Эмма прыснула. И как приятно было снова смеяться. В последние десять дней она была не в духе. Исчезновение Саутуэйта образовало пустоту в ее душе, и она то и дело спрашивала себя: «Неужели мне придется всю жизнь прожить с этой пустотой?»
«Не забудь, что я люблю тебя, Эмма. Никогда не сомневайся в этом», — вспомнились ей слова Дариуса. Она и не сомневалась. Однако не думала, что это имело какое-то значение. Возможно, публичного скандала не будет, но все же… Едва ли такой человек, как граф Саутуэйт, решится продолжать столь компрометирующую его связь.
«Неделя», — сказал он. Но прошло уже десять дней, и она почти примирилась с мыслью о том, что его отсутствие продлится много дольше. Рано или поздно придет письмо, в котором он объяснит ей все с искренним раскаянием. Она ждала письмо так, как ждут дурных новостей, — с мучительным беспокойством, настолько болезненным, что уже хотелось, чтобы произошло самое неприятное.
— А… bon!.. — Мариэль осторожно высыпала на садовый столик содержимое своего мешочка.
— Камеи! — воскликнула Кассандра. И протянула к ним руки. — О, они исключительные! И кажутся очень старыми.
Эмма взяла одно из украшений. В изящной резьбе можно было узнать Диониса и его свиту. А агат, по которому была сделана резьба, был настолько тонким, что казался прозрачным.
— Похоже, резьба античная, но оправа более позднего времени. Возможно, периода Ренессанса.

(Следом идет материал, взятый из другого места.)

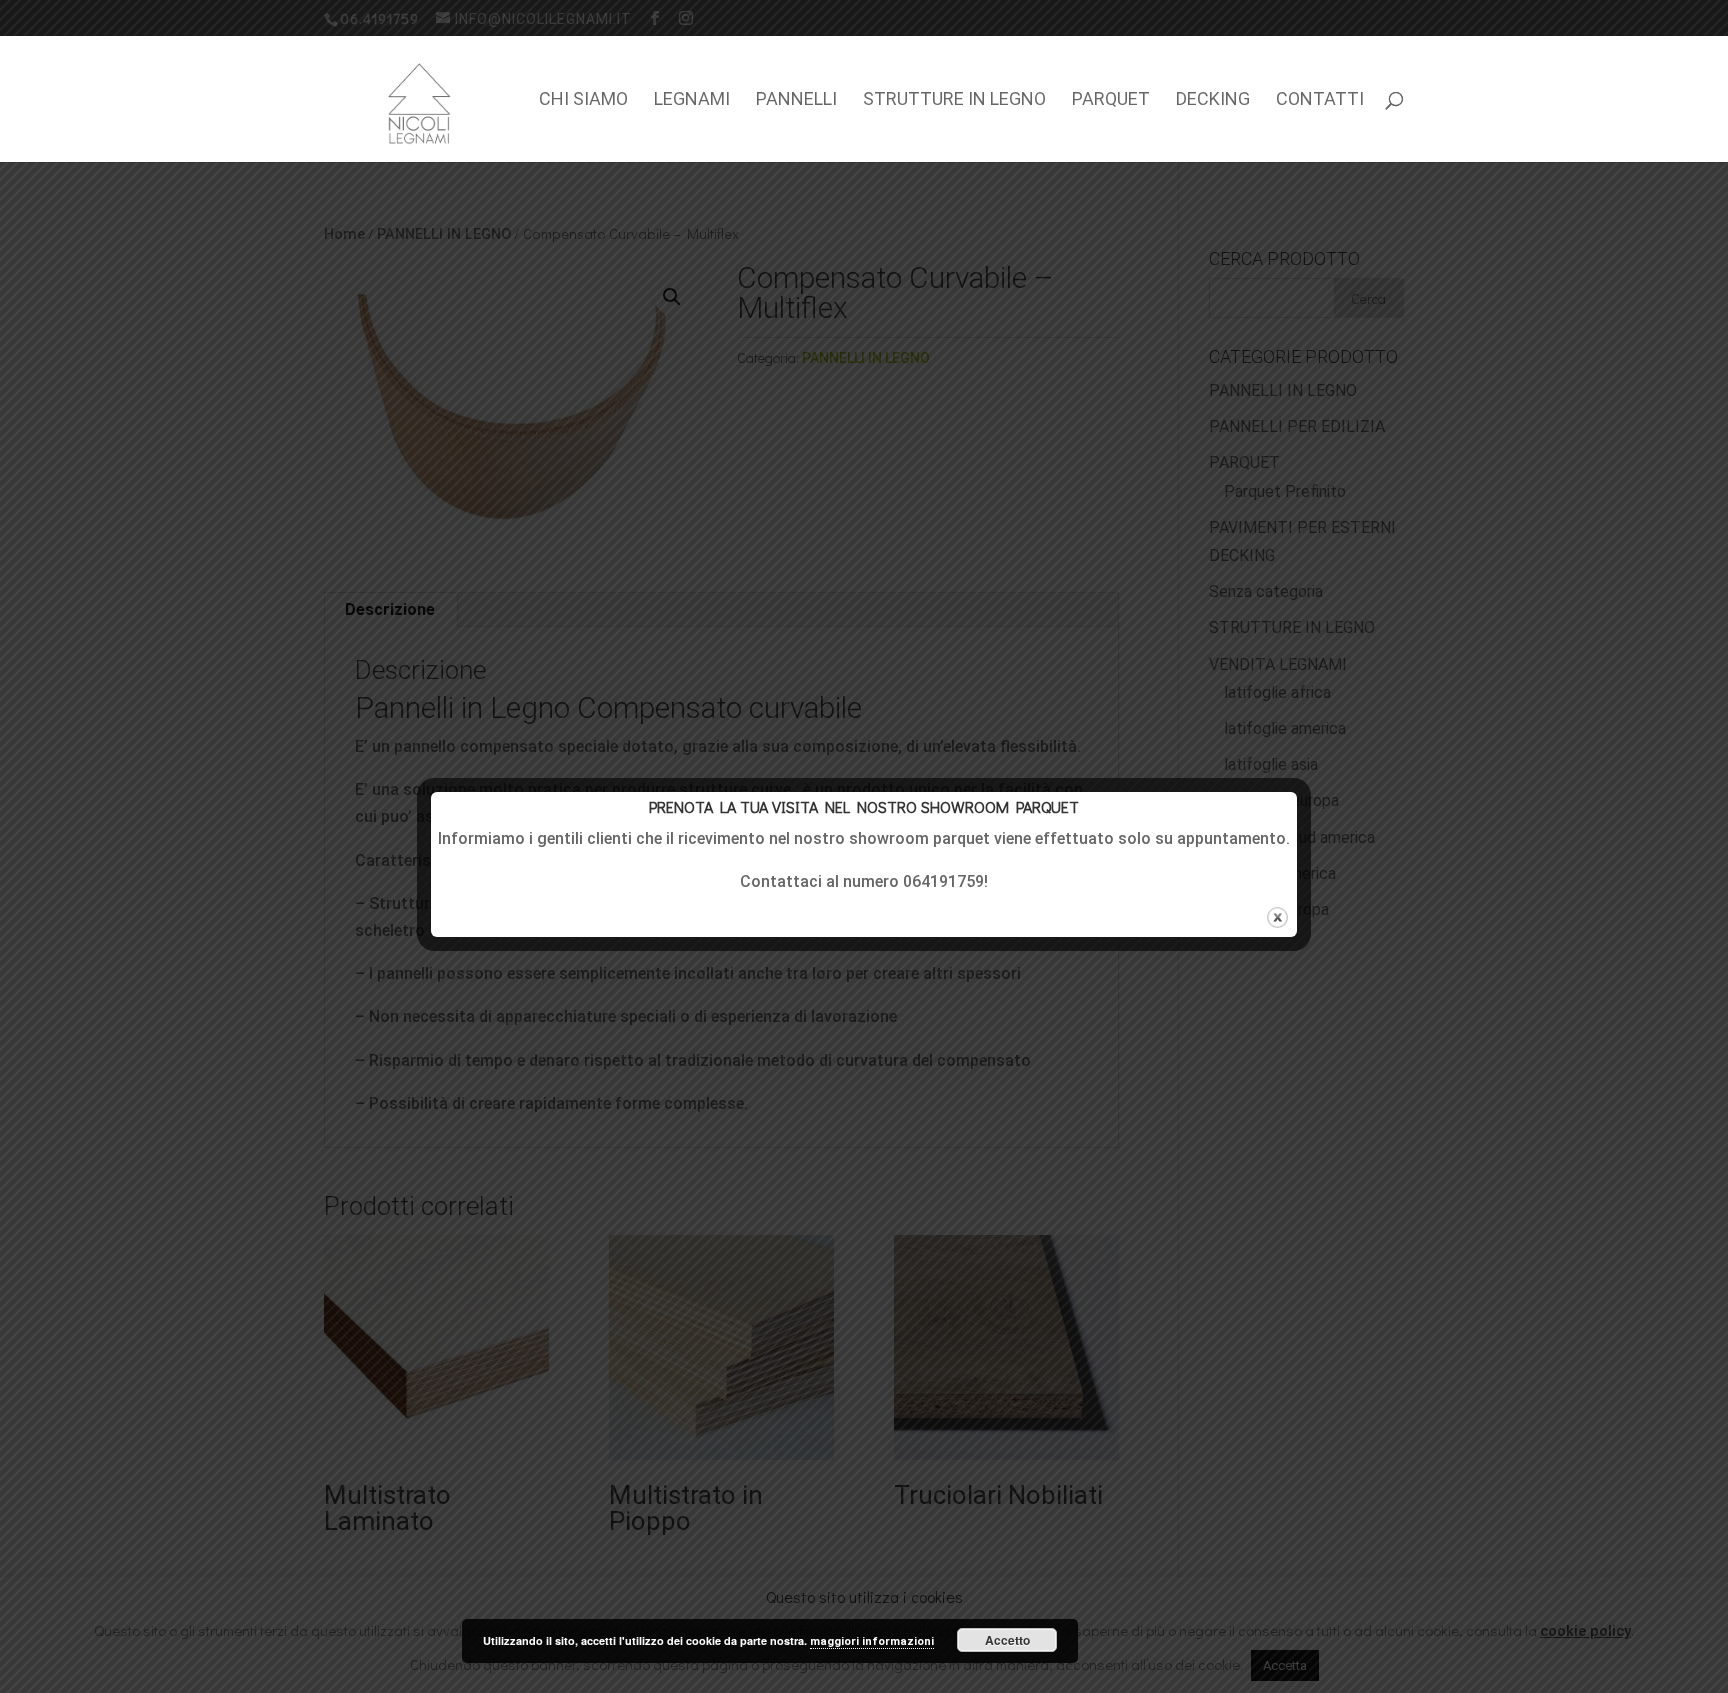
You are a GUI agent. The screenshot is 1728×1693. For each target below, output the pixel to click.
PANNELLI (796, 100)
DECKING (1213, 100)
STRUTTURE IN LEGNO (954, 100)
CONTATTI (1320, 100)
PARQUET (1111, 100)
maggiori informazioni (872, 1641)
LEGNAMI (692, 100)
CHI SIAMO (583, 100)
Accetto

— Мне таки сказали, — кивнула француженка. — Женщина, которой они принадлежат, говорит, что когда-то ими владел король и что они очень ценные. Она готова отдать их на ваш аукцион, если у вас есть еще красивые вещи.
Кассандра внимательно посмотрела на француженку, потом перевела недоуменный взгляд на Эмму.
— Ты уже начала готовиться к следующему аукциону? Летом, в затишье?.. Я думала, ты подождешь до осени.
Эмма пожала плечами:
— Я не уверена, что будет новый аукцион.
Саутуэйт всегда хотел продать «Дом Фэрборна», и она решила, что больше не будет препятствовать этому. А если Роберт чудом остался в живых и если он вернется, то его будут ждать деньги от продажи предприятия.
— Ах! Но все это скажется на мне, — сказала Мариэль с протяжным вздохом. — Я вроде бы нашла способ существовать, но теперь… — Она забрала камеи из рук Эммы и Кассандры. — Что ж, может быть, другой аукционный дом, например, «Дом Кристи», даст мне двадцать процентов.
Кассандра скрестила руки на груди и с удивлением посмотрела на подругу.
— Двадцать процентов?..
Мариэль поняла, что сказала что-то не то. И, потупившись, принялась поспешно укладывать камеи в мешочек. Затем поднялась, собираясь уходить, но тут что-то привлекло ее внимание, и она проговорила:
— Что он делает здесь? А я-то думала, что наконец избавилась от него — как от того, первого Глупца.
Эмма с недоумением взглянула на француженку, потом оглянулась на дом. У двери, ведущей в сад, стоял лорд Кендейл. И он пристально смотрел на них.
Сердце Эммы болезненно сжалось. Ведь если Кендейл в Лондоне, то, должно быть… Ах, чем бы они с Дариусом ни занимались прежде, с этим покончено, и он не приехал к ней! Даже не написал после того, как они расстались в ее коттедже. И теперь ей предстояло оплакивать конец своей первой и единственной любви.